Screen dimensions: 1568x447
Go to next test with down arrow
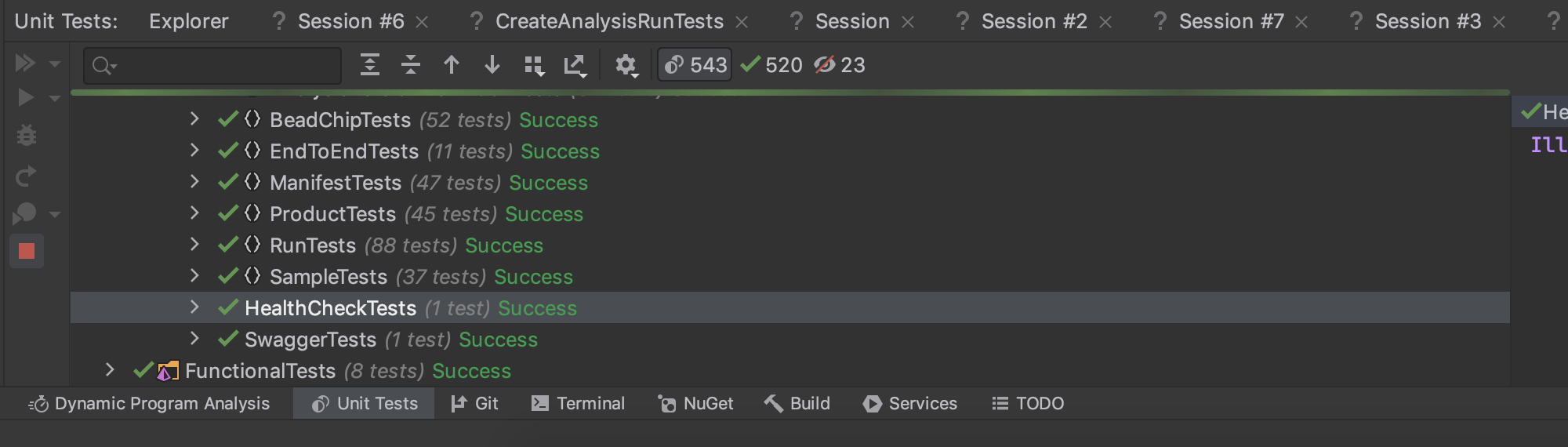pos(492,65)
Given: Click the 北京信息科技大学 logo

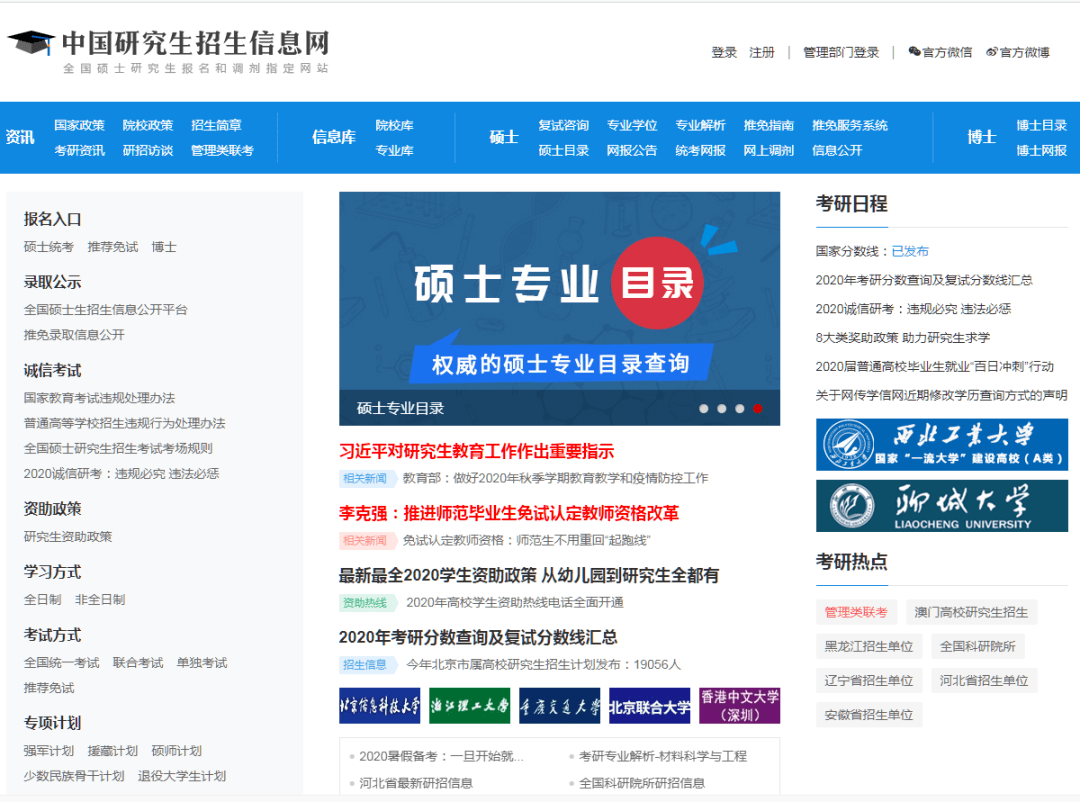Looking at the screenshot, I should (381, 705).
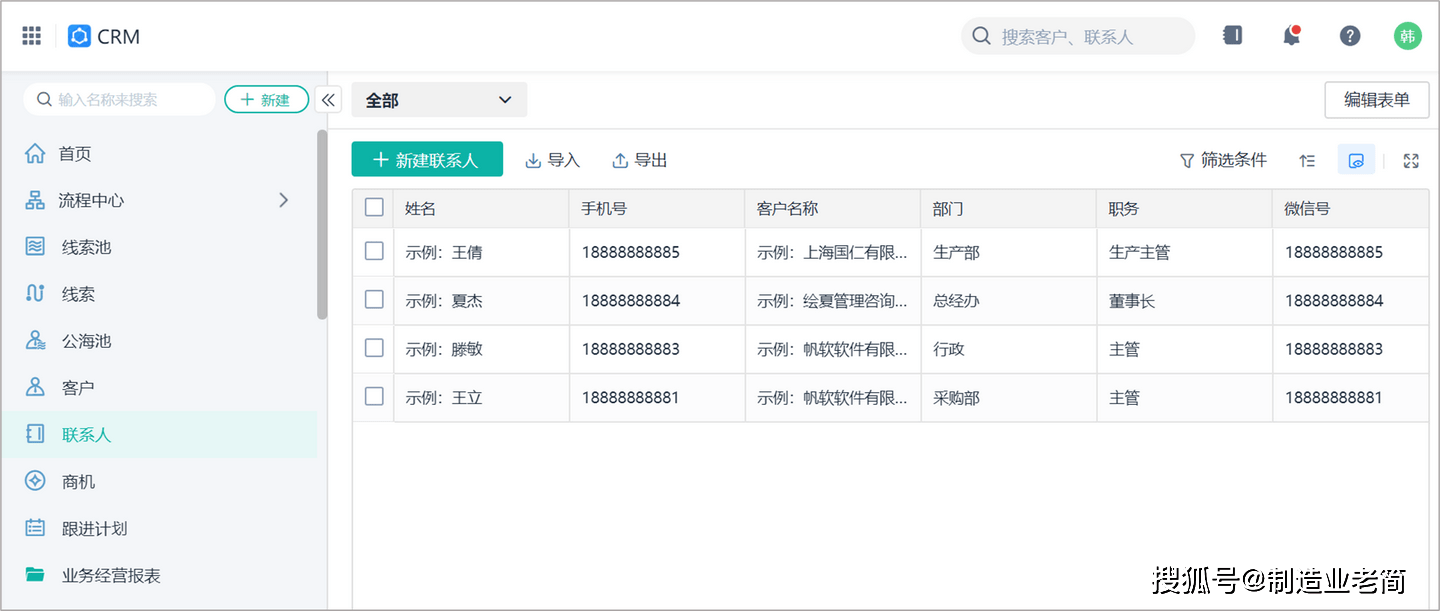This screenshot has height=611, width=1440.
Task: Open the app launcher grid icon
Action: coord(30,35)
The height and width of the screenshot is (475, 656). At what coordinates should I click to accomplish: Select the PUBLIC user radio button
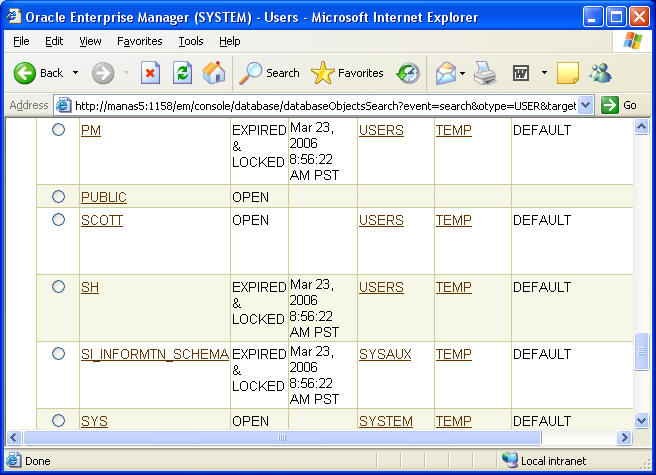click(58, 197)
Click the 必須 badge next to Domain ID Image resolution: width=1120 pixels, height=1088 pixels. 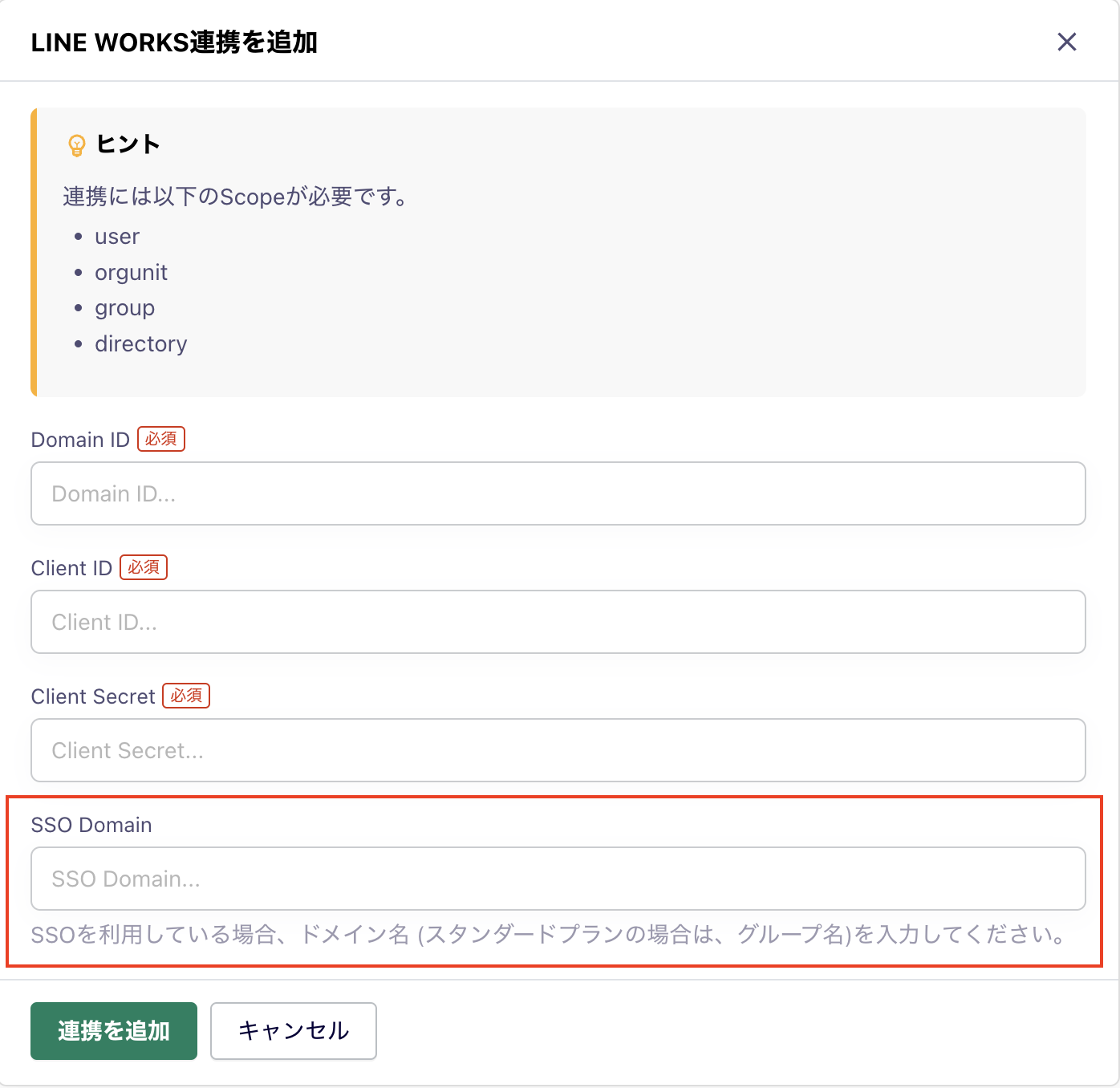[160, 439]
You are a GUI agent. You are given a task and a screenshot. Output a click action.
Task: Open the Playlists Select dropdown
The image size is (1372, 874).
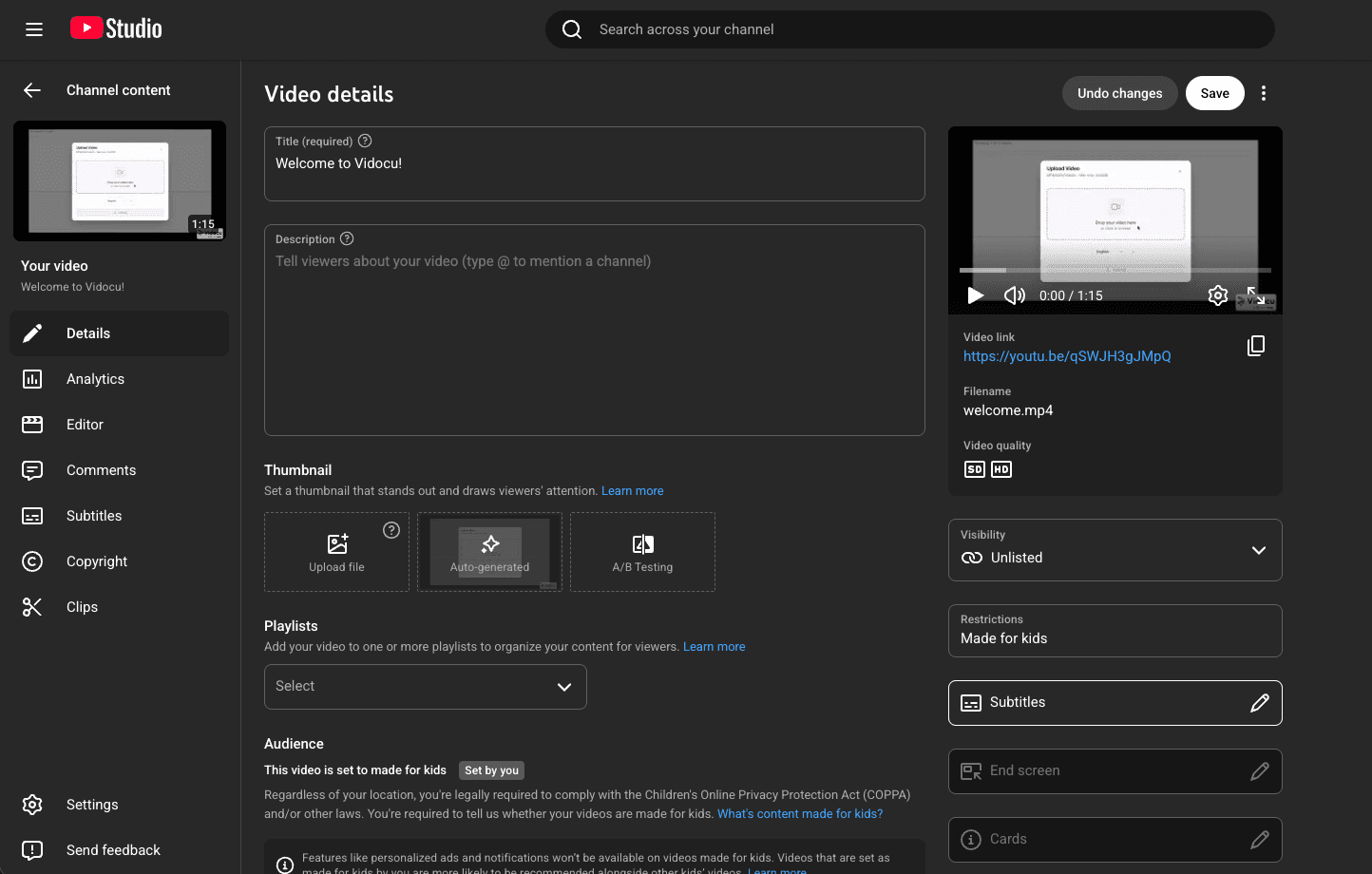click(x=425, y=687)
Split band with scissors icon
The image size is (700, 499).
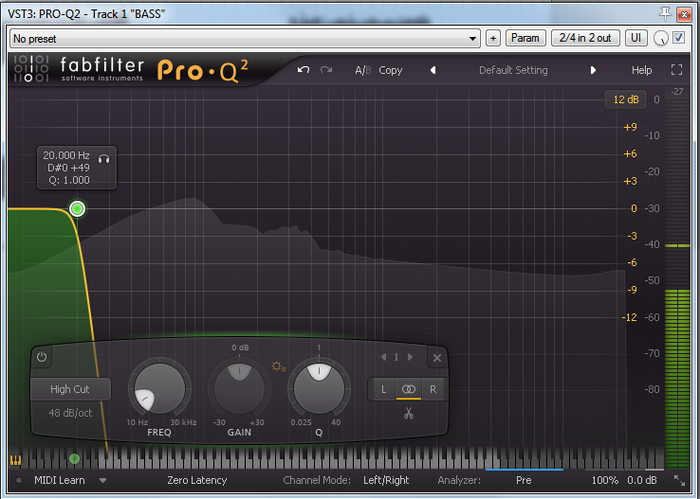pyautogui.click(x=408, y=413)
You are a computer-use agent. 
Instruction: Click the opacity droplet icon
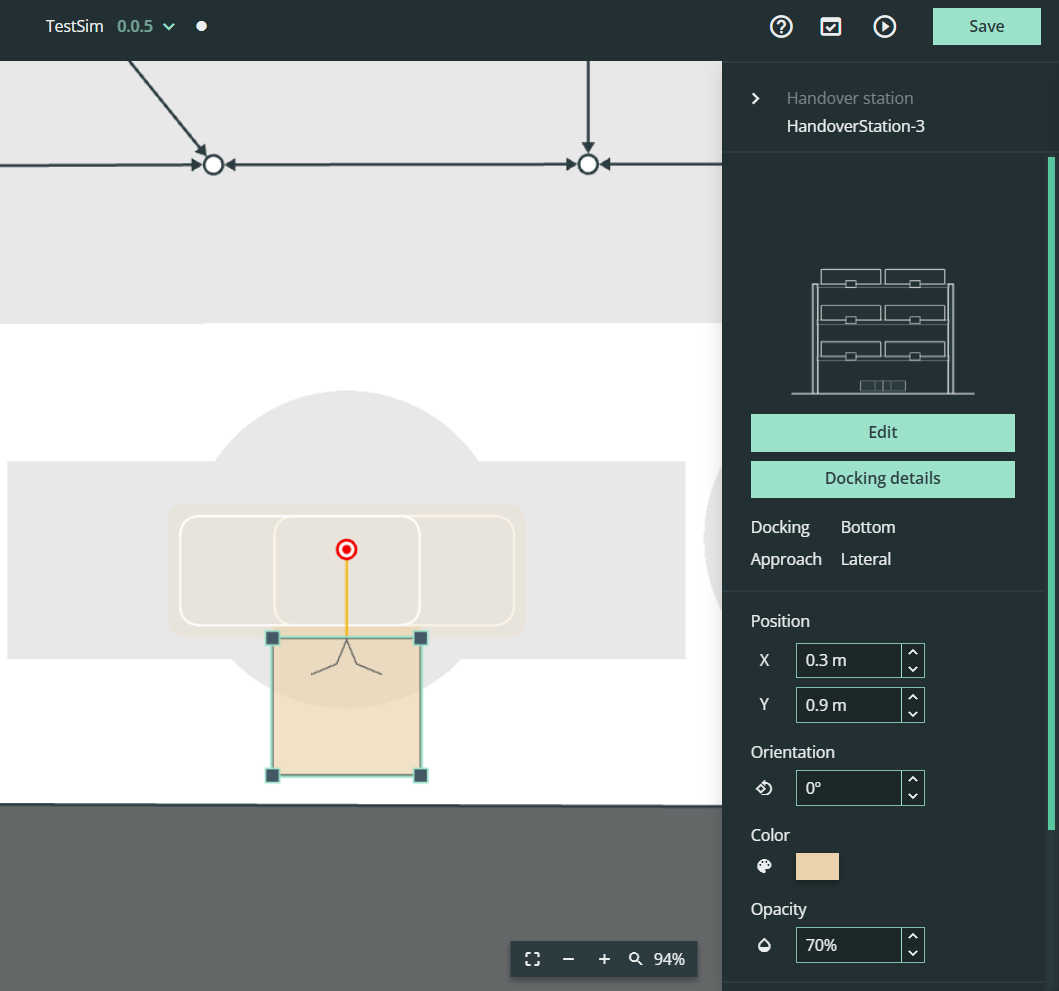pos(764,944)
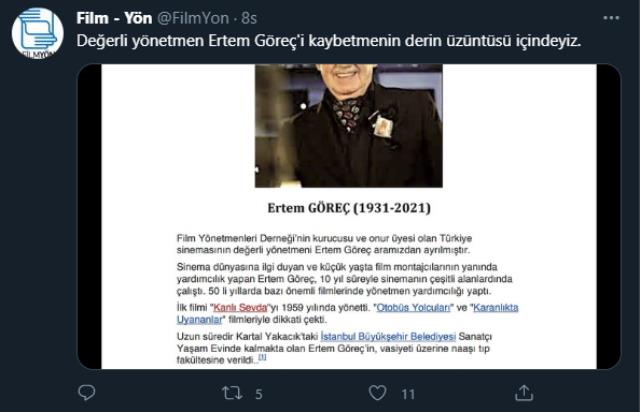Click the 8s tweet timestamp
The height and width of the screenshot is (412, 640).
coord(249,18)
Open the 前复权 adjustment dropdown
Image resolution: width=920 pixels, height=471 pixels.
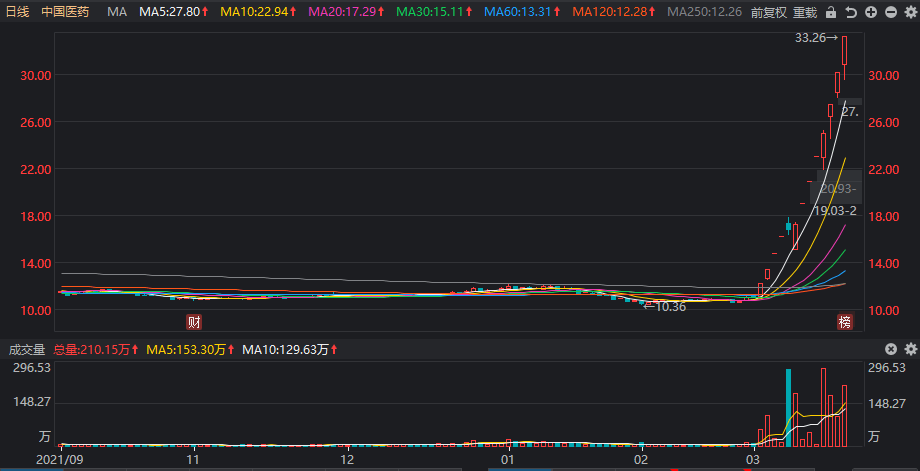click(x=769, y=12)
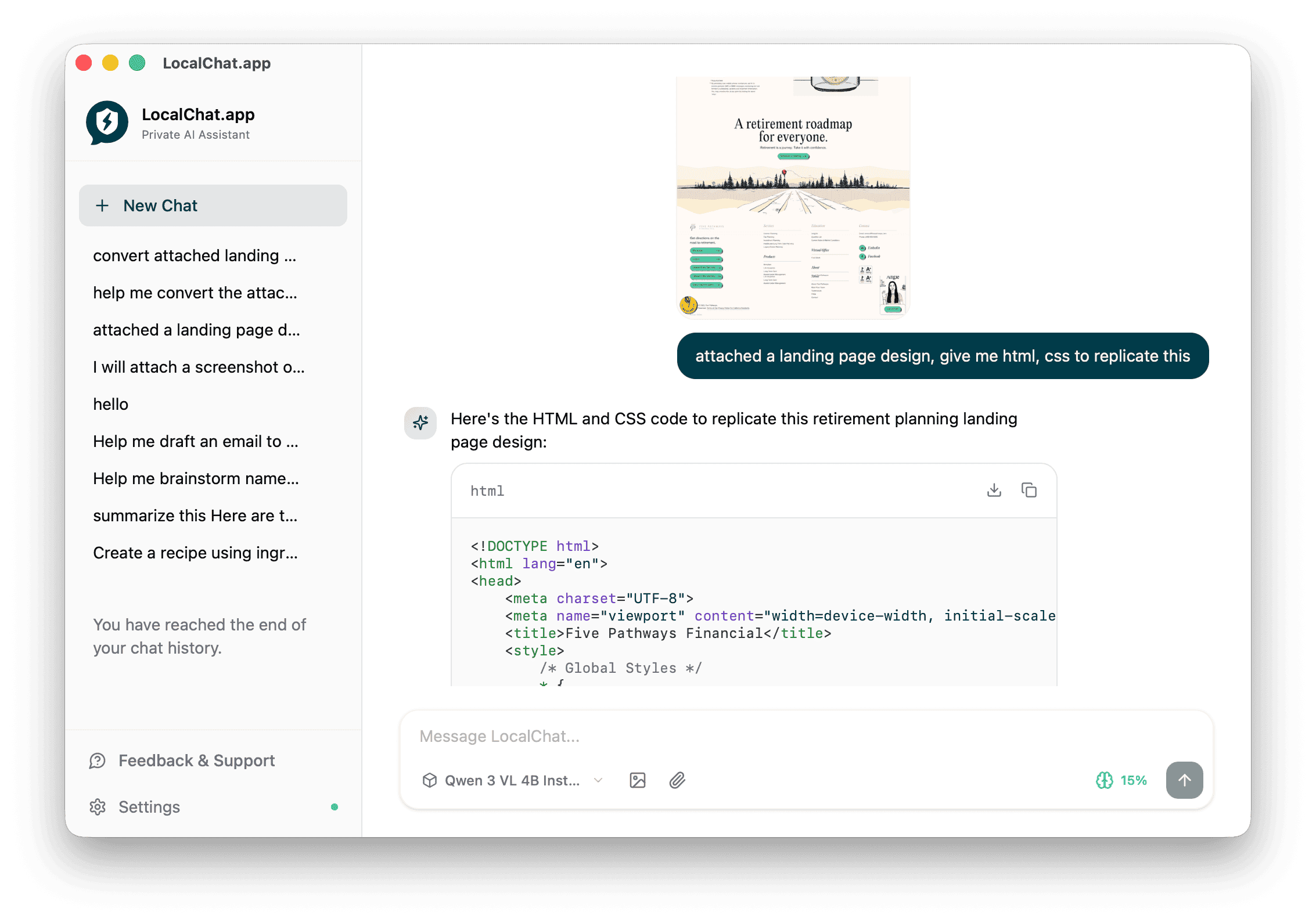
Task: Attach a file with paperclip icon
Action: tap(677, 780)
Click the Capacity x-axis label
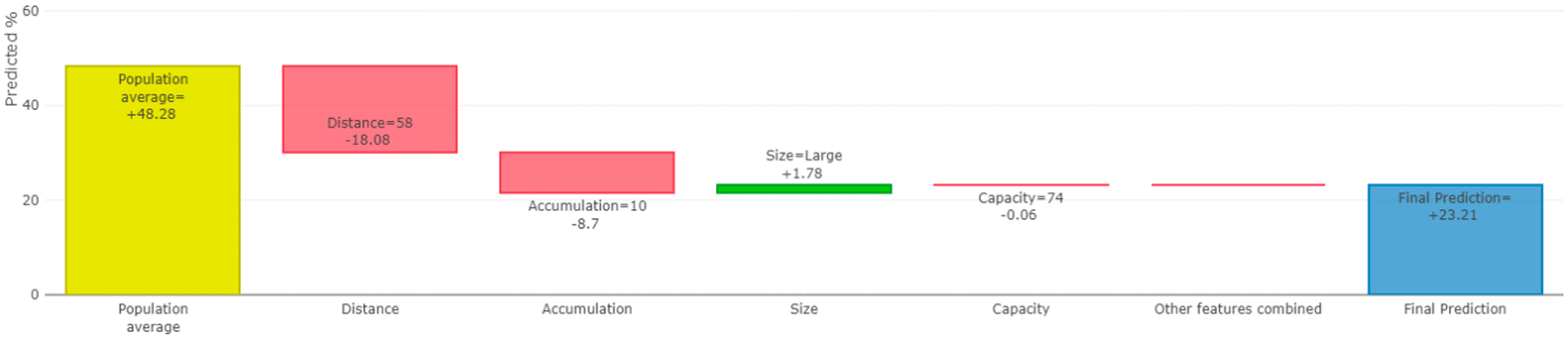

————————

Task description: Return every line of the entries that contains the string "with". Case counts.

Full answer:
Go to next test with down arrow
Split band with scissors icon
Task: Attach a file with paperclip icon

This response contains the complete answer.